_To do:_ Return the data below exactly, but only from the line containing "Click the timeline line below the comment" through the line containing "Task: Decrease quantity with the minus button", with both of those lines included.

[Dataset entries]
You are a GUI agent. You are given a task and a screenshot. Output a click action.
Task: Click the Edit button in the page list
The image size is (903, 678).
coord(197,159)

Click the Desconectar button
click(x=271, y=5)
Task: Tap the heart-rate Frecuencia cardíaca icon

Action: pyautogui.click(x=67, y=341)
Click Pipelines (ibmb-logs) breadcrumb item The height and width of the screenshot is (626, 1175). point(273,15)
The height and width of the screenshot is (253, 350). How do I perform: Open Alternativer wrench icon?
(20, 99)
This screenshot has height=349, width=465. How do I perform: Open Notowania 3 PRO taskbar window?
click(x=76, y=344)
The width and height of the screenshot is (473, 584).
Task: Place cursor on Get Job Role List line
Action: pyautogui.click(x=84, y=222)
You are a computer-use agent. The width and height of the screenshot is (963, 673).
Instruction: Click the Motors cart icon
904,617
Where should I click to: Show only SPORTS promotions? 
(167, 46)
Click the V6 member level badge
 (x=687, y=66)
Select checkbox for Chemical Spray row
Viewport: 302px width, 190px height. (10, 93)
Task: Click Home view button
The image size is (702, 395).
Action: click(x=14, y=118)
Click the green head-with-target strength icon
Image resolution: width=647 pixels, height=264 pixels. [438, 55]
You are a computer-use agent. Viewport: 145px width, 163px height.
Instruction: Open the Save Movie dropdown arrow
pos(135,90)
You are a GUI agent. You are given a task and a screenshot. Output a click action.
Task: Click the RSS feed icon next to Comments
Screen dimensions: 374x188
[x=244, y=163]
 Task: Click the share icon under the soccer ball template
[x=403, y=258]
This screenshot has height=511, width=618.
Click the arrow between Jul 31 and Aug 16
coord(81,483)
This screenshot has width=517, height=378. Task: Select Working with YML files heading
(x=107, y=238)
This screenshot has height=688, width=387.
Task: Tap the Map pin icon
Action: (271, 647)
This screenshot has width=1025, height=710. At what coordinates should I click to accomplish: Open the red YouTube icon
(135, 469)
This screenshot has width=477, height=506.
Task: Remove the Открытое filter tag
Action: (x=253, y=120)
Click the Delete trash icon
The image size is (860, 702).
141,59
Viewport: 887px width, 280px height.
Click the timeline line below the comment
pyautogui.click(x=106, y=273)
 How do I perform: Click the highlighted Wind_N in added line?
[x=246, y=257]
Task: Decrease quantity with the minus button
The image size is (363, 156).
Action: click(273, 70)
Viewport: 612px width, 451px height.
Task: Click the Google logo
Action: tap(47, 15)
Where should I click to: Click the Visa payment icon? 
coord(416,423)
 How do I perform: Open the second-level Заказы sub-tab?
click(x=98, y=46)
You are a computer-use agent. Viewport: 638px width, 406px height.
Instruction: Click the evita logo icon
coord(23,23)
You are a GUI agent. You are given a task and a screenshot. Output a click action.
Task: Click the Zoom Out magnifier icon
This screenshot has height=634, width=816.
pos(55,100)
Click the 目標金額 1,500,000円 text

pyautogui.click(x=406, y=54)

_Your response:_
Click the timeline line below the comment
pyautogui.click(x=106, y=273)
 How do I perform: Click the highlighted Wind_N in added line?
[x=246, y=257]
Task: Decrease quantity with the minus button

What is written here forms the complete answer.